• **СПИСОК ЗАДАНИЙ**
(A) Ответьте на вопросы по фрагменту о Ричардсоне.
(i) К какому направлению Ричардсон идеологически примыкал?
(ii) С каким романом Ричардсон ознакомился незадолго до смерти?
(iii) К кому предлагает вернуться последняя фраза фрагмента?
(B) Перепишите строки листинга от той, что содержит «Where should I», до конца листинга включительно, заменив «line» на «row» и не меняя ничего другого. Изображения в ответ не включайте.

Литмир - Электронная Библиотека
Содержание  
A
A

Кто такой Ричардсон? Его иные называют (а зря) сентименталистом. Наверно за страстное восстание против безнравственности мира, организованного не столько на расчете разума, сколько на расчете эгоизма. Да вот только ставил–то Ричардсон все равно на разум. Не смотря ни на что. Идеологически он примыкал к так называемому первичному просветительскому классицизму. И разочаровавшихся в разуме сентименталистов Ричардсон не переносил. Незадолго до смерти он ознакомился с «Новой Элоизой» и отнесся к роману Руссо с крайним неодобрением. А ведь «Новая Элоиза» породила, условно говоря, гетевского «Вертера», все течение «бури и натиска», те — моцартовского «Дон Жуана». Впрочем, об этом — впереди.

Вернемся к Пушкину, Ричардсону и Пиччини.

• **ЛИСТИНГ**
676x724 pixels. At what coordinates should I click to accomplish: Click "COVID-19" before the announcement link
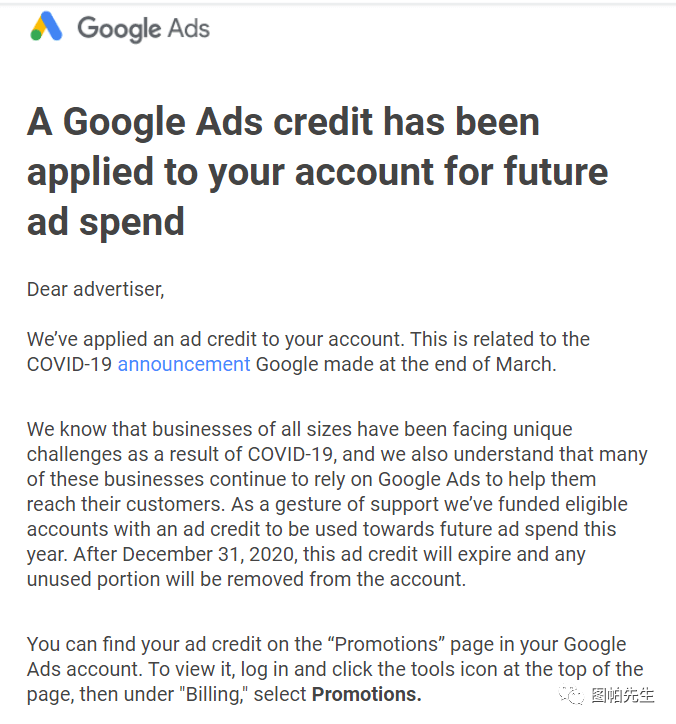tap(69, 364)
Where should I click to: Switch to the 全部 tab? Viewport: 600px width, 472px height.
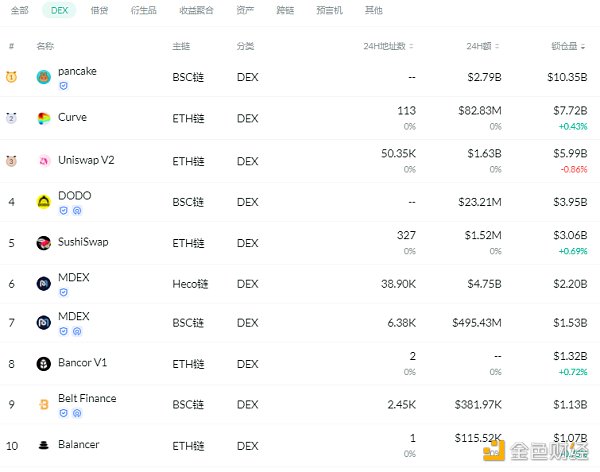[x=19, y=10]
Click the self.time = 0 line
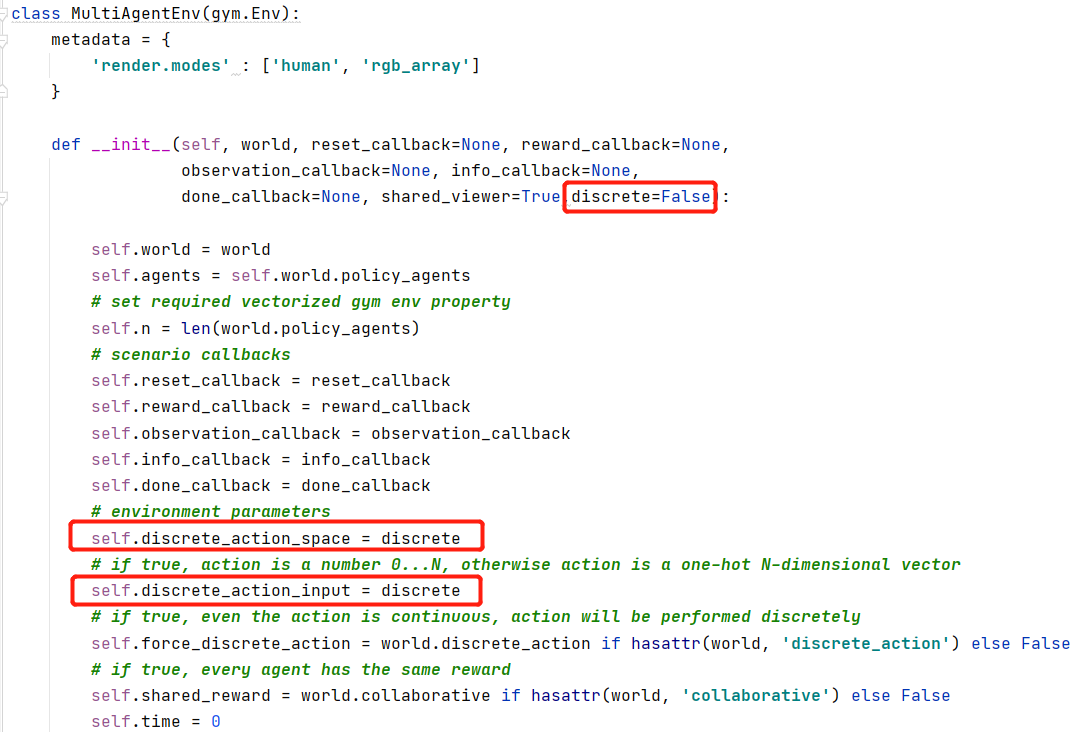 tap(155, 721)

• **ОТВЕТЫ НА ЗАДАНИЯ**
(A)
(i) К так называемому первичному просветительскому классицизму.
(ii) С «Новой Элоизой» Руссо.
(iii) К Пушкину, Ричардсону и Пиччини.

(B)
Where should I click to: Switch to the 全部 tab? Viewport: 600px width, 472px height.
[x=19, y=10]
Click the self.time = 0 row
 tap(155, 721)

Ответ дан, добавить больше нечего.